» RECORDS FOR PROCESSING:
════════
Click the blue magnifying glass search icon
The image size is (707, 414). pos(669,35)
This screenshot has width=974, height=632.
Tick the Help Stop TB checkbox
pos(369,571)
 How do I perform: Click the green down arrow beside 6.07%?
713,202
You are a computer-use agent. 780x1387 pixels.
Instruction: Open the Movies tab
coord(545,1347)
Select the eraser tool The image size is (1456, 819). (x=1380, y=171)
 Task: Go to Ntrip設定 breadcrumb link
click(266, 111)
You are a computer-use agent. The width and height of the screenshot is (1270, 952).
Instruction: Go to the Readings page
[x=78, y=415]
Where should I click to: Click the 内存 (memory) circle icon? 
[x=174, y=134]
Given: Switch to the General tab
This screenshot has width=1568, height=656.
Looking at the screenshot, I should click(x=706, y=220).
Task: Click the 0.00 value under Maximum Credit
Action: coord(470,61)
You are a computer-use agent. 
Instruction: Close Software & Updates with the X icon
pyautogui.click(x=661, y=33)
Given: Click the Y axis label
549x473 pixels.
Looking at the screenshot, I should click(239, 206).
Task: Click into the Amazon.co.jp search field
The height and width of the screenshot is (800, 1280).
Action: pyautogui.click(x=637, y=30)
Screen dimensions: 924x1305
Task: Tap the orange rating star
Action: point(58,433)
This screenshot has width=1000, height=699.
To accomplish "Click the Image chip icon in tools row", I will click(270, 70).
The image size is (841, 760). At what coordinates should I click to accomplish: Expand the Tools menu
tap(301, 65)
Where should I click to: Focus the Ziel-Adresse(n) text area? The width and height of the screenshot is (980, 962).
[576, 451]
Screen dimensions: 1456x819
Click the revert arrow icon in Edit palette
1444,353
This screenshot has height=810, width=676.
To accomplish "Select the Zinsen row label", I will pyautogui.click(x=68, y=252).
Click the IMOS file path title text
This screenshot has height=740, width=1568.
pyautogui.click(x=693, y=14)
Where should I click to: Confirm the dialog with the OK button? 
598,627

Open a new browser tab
════════
Copy the material above word for word, from the line with "Select the eraser" up to and including the line with "pyautogui.click(x=661, y=33)".

» FULL OUTPUT:
Select the eraser tool The image size is (1456, 819). (x=1380, y=171)
 Task: Go to Ntrip設定 breadcrumb link
click(266, 111)
You are a computer-use agent. The width and height of the screenshot is (1270, 952).
Instruction: Go to the Readings page
[x=78, y=415]
Where should I click to: Click the 内存 (memory) circle icon? 
[x=174, y=134]
Given: Switch to the General tab
This screenshot has width=1568, height=656.
Looking at the screenshot, I should click(x=706, y=220).
Task: Click the 0.00 value under Maximum Credit
Action: coord(470,61)
You are a computer-use agent. 
Instruction: Close Software & Updates with the X icon
pyautogui.click(x=661, y=33)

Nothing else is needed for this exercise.